> **Exercise objective**: Extract exactly and only the lines of the data below, starting at the line with "The height and width of the screenshot is (876, 1372)." and stopping after the final line.

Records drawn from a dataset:
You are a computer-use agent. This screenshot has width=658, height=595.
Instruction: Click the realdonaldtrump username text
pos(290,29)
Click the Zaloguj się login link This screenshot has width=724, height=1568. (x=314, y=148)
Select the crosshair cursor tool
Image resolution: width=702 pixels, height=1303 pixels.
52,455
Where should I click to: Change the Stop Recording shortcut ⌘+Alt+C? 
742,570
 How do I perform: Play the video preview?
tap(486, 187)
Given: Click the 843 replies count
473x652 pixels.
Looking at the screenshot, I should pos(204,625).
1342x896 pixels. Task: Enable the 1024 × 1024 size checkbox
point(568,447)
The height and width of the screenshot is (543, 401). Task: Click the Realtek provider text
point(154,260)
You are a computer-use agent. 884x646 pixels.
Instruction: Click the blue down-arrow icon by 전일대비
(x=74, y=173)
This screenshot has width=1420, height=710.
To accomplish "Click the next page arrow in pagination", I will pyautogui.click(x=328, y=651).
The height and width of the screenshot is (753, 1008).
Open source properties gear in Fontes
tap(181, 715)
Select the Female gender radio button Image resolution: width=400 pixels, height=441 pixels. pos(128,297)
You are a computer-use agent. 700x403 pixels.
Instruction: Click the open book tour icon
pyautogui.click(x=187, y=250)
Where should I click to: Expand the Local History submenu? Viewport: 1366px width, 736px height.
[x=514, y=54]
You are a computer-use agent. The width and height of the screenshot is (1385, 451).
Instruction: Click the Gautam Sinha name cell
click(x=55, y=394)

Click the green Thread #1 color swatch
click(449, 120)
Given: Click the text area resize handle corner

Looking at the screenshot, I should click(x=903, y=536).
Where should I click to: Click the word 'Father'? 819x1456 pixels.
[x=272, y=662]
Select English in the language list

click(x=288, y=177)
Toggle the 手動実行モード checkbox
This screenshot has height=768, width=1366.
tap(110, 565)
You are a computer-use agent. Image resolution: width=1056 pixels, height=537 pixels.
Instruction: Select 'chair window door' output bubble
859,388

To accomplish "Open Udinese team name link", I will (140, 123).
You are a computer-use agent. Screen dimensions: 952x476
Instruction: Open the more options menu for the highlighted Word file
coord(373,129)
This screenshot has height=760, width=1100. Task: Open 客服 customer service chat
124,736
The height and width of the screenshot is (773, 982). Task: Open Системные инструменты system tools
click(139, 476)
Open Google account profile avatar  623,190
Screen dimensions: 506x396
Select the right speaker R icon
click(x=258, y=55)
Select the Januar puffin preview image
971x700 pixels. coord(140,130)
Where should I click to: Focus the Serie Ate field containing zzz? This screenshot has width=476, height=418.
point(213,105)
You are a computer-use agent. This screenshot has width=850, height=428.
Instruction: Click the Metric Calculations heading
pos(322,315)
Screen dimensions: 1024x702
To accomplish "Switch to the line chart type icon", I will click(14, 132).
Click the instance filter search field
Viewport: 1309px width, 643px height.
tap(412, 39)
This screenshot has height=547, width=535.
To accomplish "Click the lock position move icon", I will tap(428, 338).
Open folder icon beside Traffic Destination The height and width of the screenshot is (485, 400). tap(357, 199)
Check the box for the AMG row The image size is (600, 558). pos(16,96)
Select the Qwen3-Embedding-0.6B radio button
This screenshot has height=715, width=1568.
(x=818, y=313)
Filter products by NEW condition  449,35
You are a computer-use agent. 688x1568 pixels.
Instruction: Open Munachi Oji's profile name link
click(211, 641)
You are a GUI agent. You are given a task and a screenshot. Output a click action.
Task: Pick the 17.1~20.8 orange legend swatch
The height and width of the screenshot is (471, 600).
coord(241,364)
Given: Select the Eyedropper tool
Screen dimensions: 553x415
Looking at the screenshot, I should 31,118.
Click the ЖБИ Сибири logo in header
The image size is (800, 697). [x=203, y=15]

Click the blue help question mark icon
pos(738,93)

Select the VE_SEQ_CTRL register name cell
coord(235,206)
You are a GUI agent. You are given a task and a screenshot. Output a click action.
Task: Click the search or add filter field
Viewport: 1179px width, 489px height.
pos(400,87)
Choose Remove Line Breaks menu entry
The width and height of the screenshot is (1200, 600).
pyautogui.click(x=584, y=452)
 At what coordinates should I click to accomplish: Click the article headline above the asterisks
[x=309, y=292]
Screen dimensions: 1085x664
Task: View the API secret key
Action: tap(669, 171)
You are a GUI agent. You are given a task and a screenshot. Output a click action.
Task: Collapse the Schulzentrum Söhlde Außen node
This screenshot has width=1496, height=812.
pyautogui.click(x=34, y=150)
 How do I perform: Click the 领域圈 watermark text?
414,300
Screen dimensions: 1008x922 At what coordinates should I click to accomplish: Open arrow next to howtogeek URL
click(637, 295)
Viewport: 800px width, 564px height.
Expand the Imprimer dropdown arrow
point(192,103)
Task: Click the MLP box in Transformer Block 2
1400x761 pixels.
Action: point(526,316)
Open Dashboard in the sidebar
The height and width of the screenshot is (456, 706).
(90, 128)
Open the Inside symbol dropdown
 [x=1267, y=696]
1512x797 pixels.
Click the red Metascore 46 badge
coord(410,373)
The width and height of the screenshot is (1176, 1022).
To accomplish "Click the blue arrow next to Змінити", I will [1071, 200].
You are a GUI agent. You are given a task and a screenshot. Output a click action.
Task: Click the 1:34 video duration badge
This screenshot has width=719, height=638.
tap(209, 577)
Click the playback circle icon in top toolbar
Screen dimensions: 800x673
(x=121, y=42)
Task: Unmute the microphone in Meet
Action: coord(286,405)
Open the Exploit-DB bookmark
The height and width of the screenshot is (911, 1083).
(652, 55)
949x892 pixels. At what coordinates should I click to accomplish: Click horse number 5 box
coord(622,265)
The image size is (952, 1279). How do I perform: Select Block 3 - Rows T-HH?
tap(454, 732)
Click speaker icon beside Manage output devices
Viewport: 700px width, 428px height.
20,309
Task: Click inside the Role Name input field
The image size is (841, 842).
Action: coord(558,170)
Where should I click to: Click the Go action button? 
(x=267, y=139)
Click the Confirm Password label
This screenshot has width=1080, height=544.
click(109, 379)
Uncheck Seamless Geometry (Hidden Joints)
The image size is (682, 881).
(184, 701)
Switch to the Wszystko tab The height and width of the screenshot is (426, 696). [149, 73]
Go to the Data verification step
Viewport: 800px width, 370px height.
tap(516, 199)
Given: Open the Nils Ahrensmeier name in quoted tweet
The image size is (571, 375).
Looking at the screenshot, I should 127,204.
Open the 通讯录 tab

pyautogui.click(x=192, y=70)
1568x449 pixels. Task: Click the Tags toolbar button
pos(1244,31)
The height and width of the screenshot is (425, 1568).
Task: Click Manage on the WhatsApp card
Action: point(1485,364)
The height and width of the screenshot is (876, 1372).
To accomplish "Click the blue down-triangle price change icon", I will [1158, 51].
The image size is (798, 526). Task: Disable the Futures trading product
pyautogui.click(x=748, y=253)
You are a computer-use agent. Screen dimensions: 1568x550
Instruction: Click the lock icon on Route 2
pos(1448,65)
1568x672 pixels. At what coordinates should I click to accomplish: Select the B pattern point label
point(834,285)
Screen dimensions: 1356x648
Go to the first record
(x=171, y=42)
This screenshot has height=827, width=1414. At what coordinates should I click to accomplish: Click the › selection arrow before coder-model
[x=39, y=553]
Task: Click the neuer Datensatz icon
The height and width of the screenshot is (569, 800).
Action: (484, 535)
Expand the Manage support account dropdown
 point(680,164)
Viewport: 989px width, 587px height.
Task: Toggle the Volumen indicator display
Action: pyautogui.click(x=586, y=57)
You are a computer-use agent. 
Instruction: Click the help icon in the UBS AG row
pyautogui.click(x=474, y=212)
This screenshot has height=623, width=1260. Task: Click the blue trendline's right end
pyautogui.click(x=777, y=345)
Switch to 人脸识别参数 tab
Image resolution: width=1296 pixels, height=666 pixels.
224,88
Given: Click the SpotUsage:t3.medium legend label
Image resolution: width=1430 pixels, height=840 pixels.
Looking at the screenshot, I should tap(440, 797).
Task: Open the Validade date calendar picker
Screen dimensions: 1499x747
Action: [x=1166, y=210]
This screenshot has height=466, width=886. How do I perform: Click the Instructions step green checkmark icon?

> **Written response**:
The height and width of the screenshot is (876, 1372).
To accomplish "Click the blue down-triangle price change icon", I will [1158, 51].
The image size is (798, 526). Task: Disable the Futures trading product
pyautogui.click(x=748, y=253)
You are a computer-use agent. Screen dimensions: 1568x550
Instruction: Click the lock icon on Route 2
pos(1448,65)
1568x672 pixels. At what coordinates should I click to accomplish: Select the B pattern point label
point(834,285)
Screen dimensions: 1356x648
Go to the first record
(x=171, y=42)
This screenshot has height=827, width=1414. At what coordinates should I click to accomplish: Click the › selection arrow before coder-model
[x=39, y=553]
Task: Click the neuer Datensatz icon
The height and width of the screenshot is (569, 800).
Action: (484, 535)
Expand the Manage support account dropdown
 point(680,164)
Viewport: 989px width, 587px height.
Task: Toggle the Volumen indicator display
Action: pyautogui.click(x=586, y=57)
You are a computer-use agent. 
Instruction: Click the help icon in the UBS AG row
pyautogui.click(x=474, y=212)
This screenshot has height=623, width=1260. Task: Click the blue trendline's right end
pyautogui.click(x=777, y=345)
Switch to 人脸识别参数 tab
Image resolution: width=1296 pixels, height=666 pixels.
224,88
Given: Click the SpotUsage:t3.medium legend label
Image resolution: width=1430 pixels, height=840 pixels.
Looking at the screenshot, I should tap(440, 797).
Task: Open the Validade date calendar picker
Screen dimensions: 1499x747
Action: [x=1166, y=210]
This screenshot has height=466, width=886. How do I perform: Click the Instructions step green checkmark icon?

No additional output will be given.